たいていの人が一度は踏んだ世界の名作読書街道も、たいていの人は途中止めのままではないだろうか。ますます極めていった人は大江健三郎を代表とするその道のプロになっている。その彼らが、体験から再読、再々読を勧めている。きっと魅惑的な未知の世界を発見したのだろう。
ドストエフスキーの作品は過去に有名なものだけはどうやら読んだ。この5,6年の間に再読もした。しかし『カラマ…』だけは手をつけられなかった。エネルギーがないのだ。

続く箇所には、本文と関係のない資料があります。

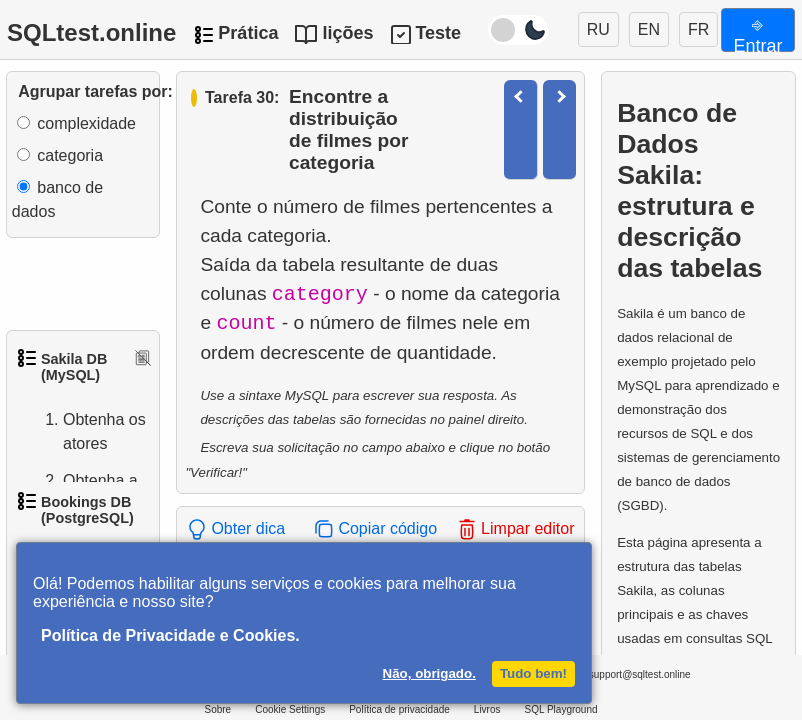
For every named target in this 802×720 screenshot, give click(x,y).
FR (698, 29)
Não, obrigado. (429, 673)
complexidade (86, 123)
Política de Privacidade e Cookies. (170, 635)
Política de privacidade (399, 709)
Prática (248, 33)
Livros (487, 709)
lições (347, 33)
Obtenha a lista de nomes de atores (80, 517)
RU (598, 29)
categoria (70, 155)
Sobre (217, 709)
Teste (438, 33)
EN (649, 29)
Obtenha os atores (84, 432)
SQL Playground (561, 709)
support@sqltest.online (626, 678)
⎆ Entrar (757, 33)
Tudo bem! (533, 673)
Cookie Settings (290, 709)
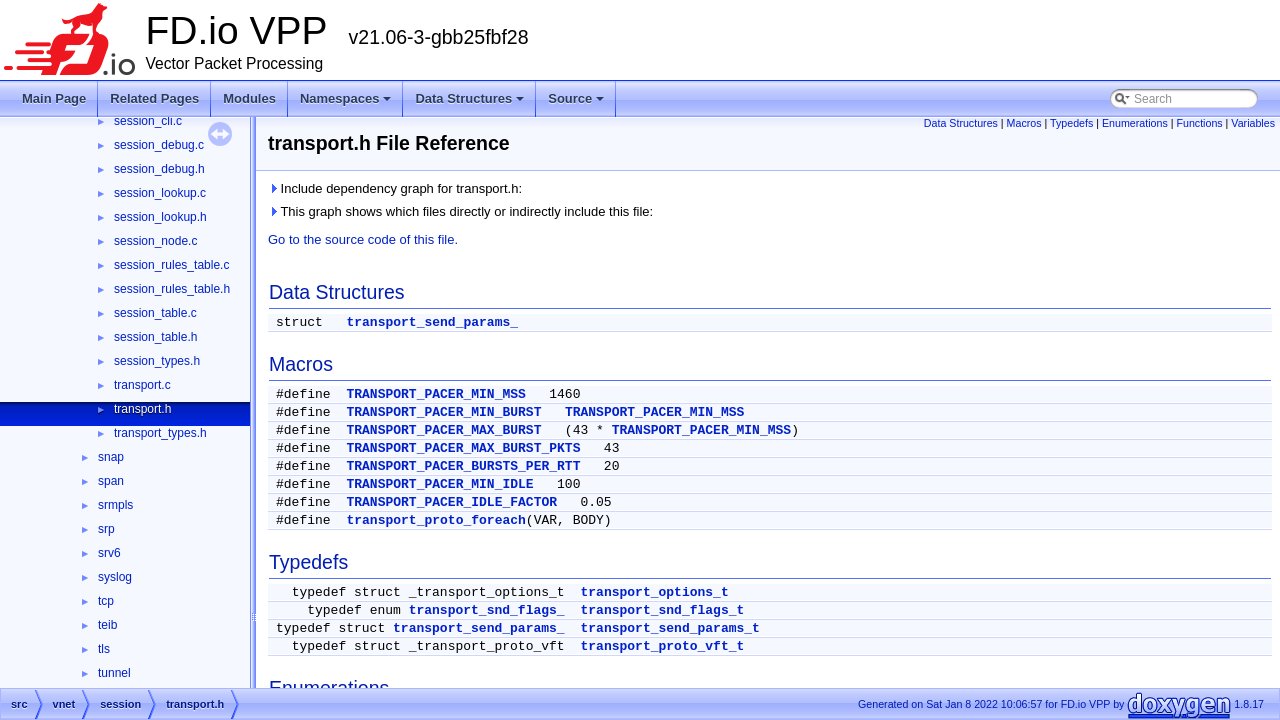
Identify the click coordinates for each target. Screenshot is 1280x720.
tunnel (114, 673)
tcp (106, 601)
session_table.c (155, 313)
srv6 (109, 553)
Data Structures (469, 98)
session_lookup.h (160, 217)
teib (107, 625)
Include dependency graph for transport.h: (395, 188)
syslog (115, 577)
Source (576, 98)
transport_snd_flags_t (662, 610)
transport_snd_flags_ (487, 610)
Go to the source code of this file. (363, 239)
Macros (1024, 123)
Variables (1253, 123)
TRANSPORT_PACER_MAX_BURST (443, 430)
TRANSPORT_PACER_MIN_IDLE (439, 484)
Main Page (54, 98)
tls (104, 649)
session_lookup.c (160, 193)
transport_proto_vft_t (662, 646)
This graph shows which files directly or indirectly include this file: (460, 211)
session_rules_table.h (172, 289)
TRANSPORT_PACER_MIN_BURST (443, 412)
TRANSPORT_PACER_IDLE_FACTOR (451, 502)
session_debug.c (159, 145)
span (111, 481)
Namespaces (346, 98)
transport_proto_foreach (435, 520)
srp (106, 529)
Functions (1199, 123)
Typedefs (1071, 123)
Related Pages (154, 98)
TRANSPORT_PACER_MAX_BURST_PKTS (463, 448)
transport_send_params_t (669, 628)
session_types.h (157, 361)
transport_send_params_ (432, 322)
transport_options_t (654, 592)
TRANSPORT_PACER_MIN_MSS (435, 394)
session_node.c (155, 241)
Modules (249, 98)
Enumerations (1135, 123)
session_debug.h (159, 169)
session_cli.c (148, 121)
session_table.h (155, 337)
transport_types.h (160, 433)
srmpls (115, 505)
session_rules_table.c (171, 265)
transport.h (142, 409)
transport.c (142, 385)
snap (111, 457)
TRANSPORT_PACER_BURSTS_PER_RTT (463, 466)
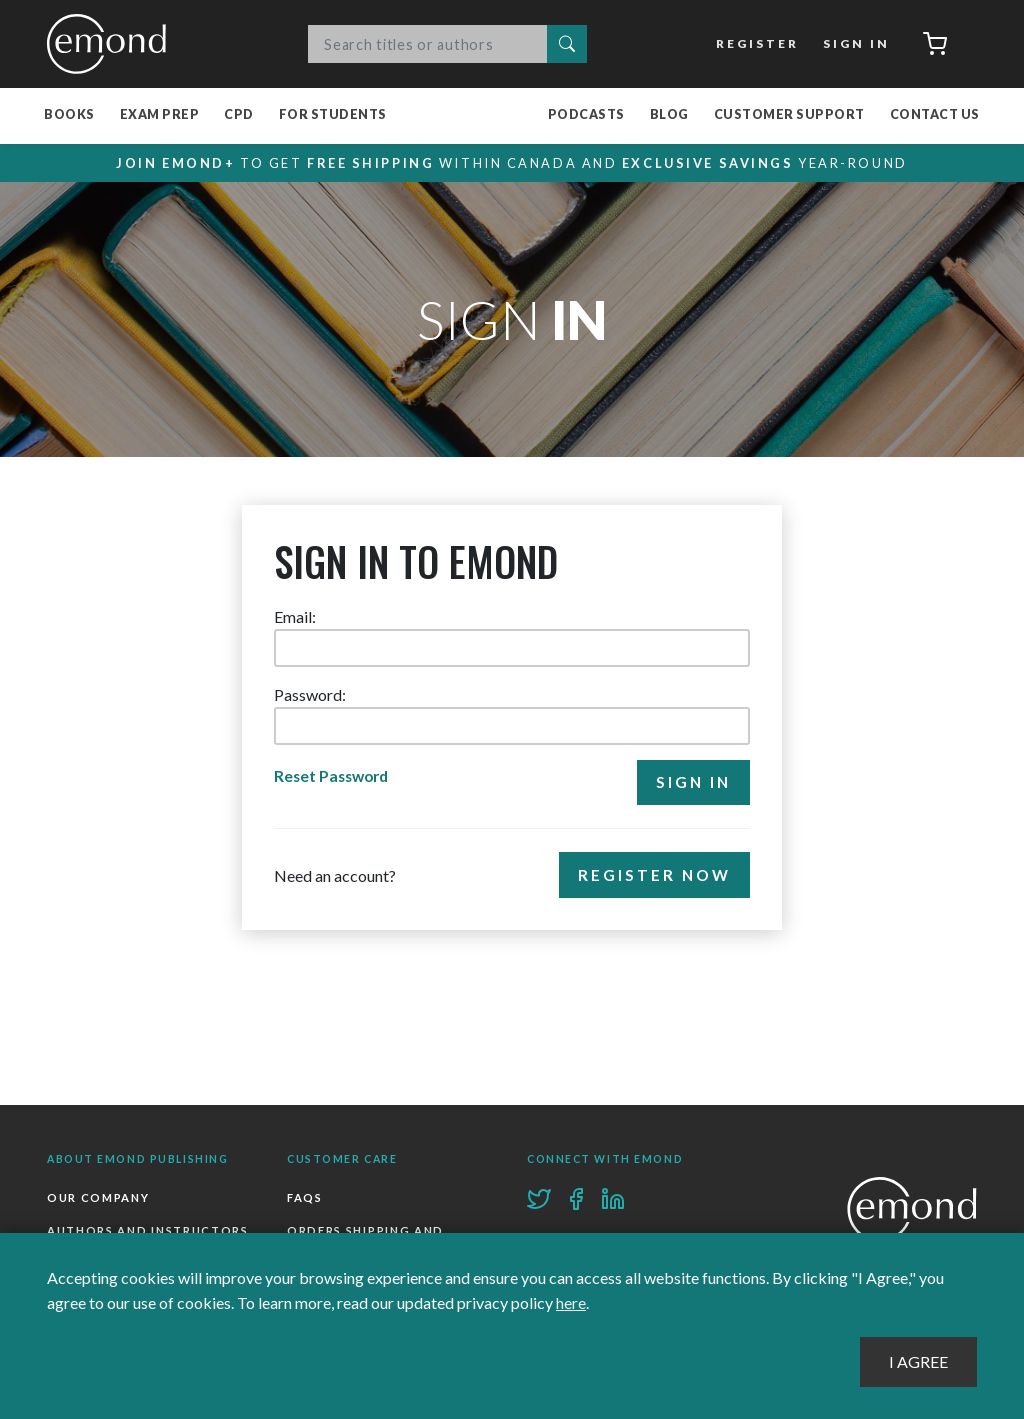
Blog (669, 115)
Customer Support (789, 115)
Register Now (654, 876)
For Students (333, 115)
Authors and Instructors (148, 1231)
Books (69, 115)
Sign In (855, 43)
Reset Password (334, 776)
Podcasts (586, 115)
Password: (310, 694)
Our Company (98, 1197)
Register (757, 43)
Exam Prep (160, 115)
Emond (112, 44)
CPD (239, 115)
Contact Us (935, 115)
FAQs (305, 1197)
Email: (295, 616)
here (571, 1303)
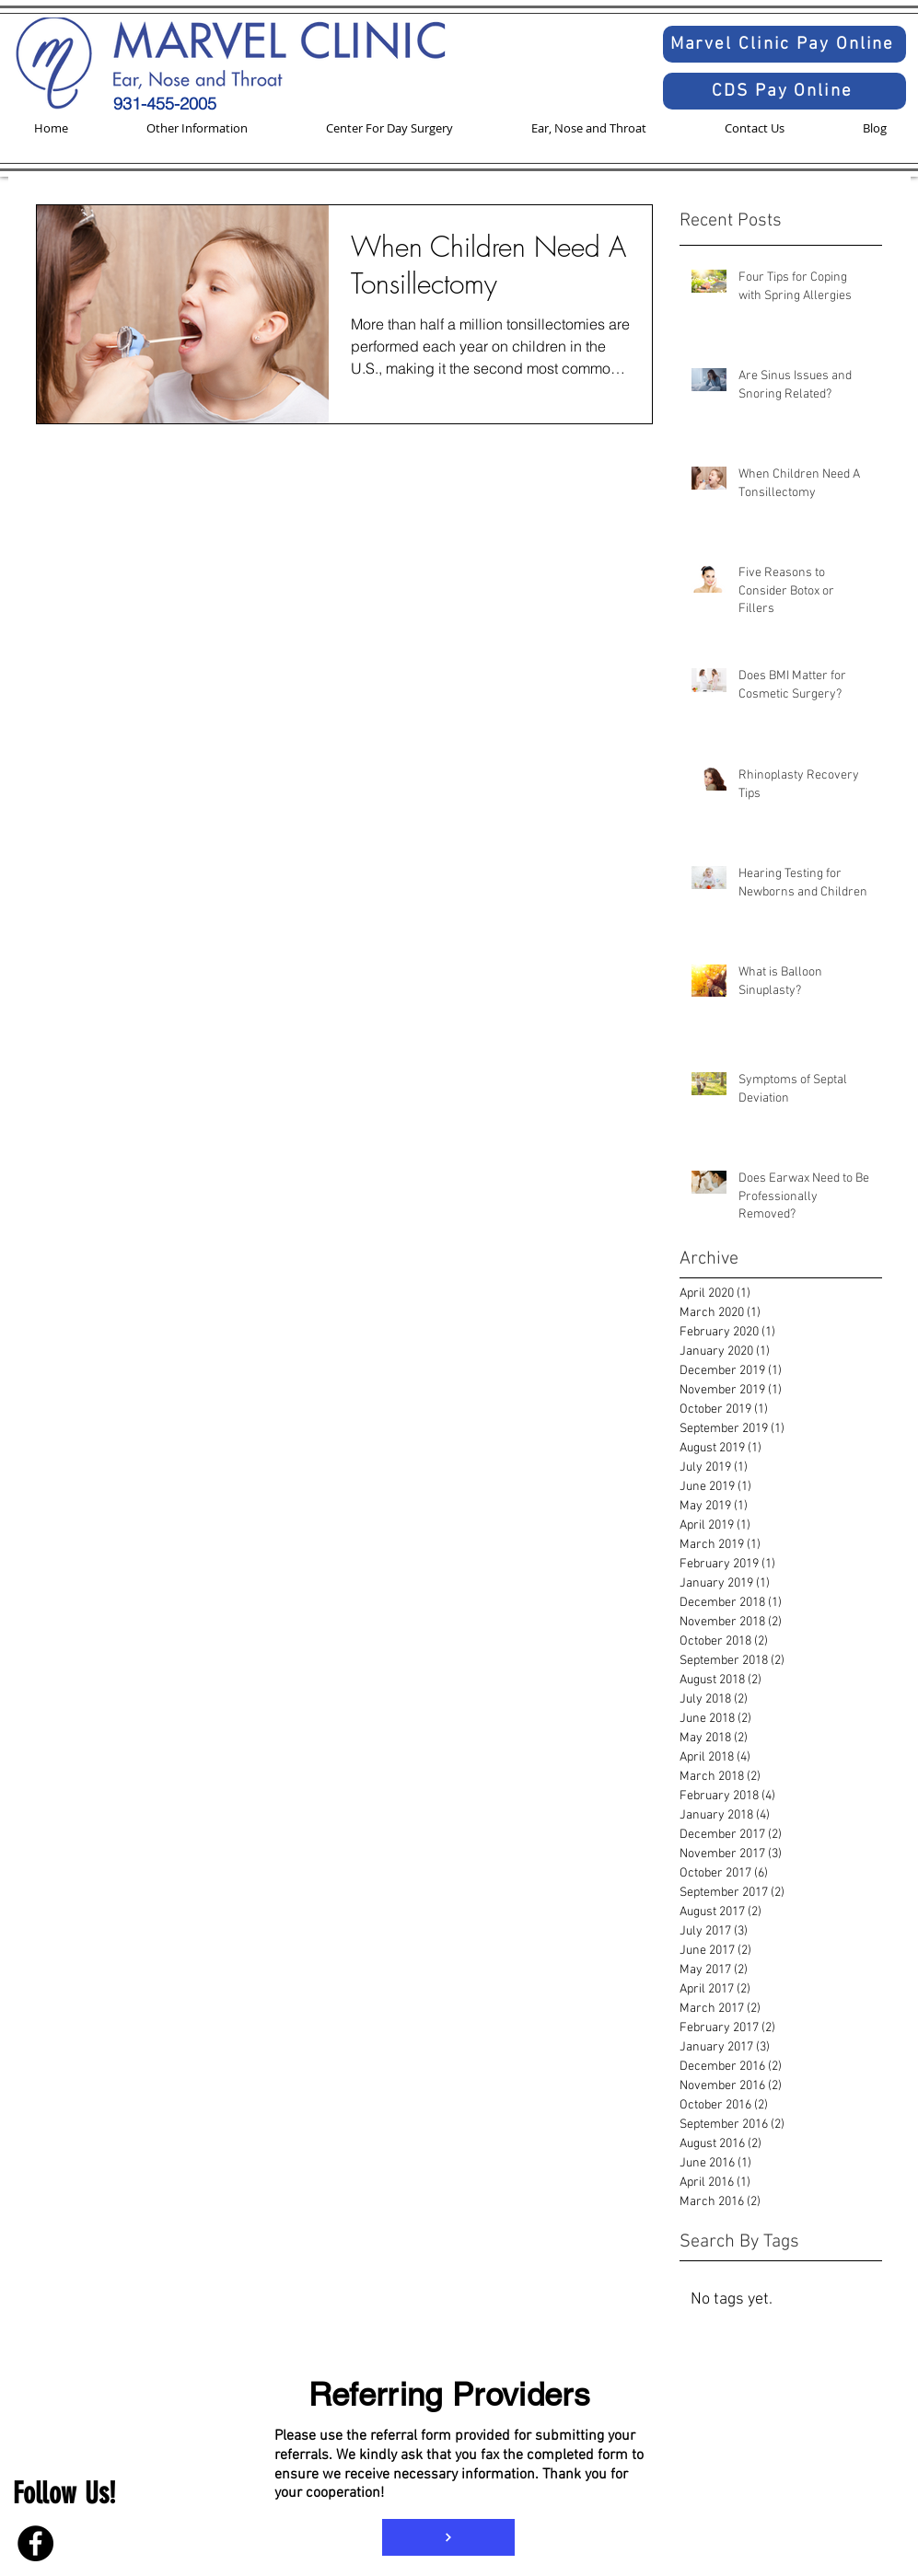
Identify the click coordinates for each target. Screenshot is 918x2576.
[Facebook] (35, 2543)
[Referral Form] (448, 2537)
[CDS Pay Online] (784, 91)
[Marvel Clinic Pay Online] (784, 44)
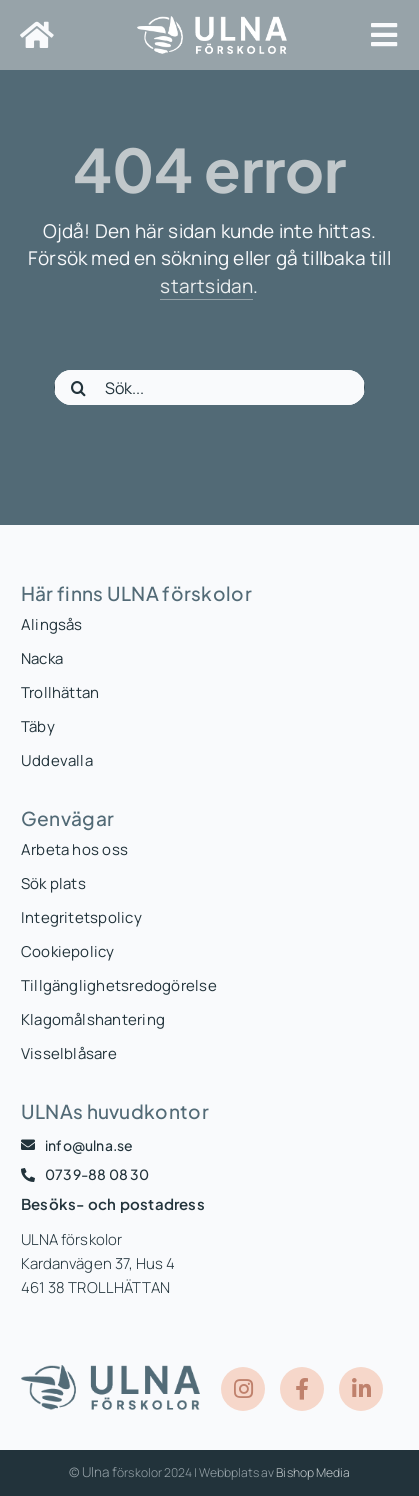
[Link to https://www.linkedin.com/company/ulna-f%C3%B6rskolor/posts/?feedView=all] (361, 1389)
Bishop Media (313, 1472)
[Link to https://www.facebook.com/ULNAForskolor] (302, 1389)
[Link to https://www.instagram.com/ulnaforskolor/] (243, 1389)
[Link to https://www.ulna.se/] (37, 35)
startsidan (206, 286)
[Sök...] (210, 388)
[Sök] (79, 388)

ところが怠惰心を刺激してくるものに出会った。大江氏の『「新しい人」の方へ』(2003年9月30日第1刷り発行 朝日新聞社)の中である。その中の《子どものためのカラマーゾフ》の章で大江氏はこの長編を子どもにも勧めているのである。子どもに適した読み方を披露しながら。
私の中に忽然と目を覚ましたものがあった。『カラマ…』は一応読んだとは言え、読んだとは言えない読み方であり、ほとんど何も理解してはいない。しかし、断片的に記憶しているシーンがあった。それはひとえにドスト…氏の小説家としての手腕によるものだろう。その忘れがたいシーンを大江氏は子どもたちに読めと勧めているのである。そのときである、再読の種がまかれたのだ。その種が今ようやくかそけき芽を出したと言う次第である。
いっしょに読みませんかとの誘いに、さっそく善意と友情にあふれる方々が名乗りを上げてくださった。今日ももう一声あげます。ご一緒しませんか『カラマーゾフの兄弟』読破ツアーに。どんな風向きになるか、先のことは希望の風にまかせましょう。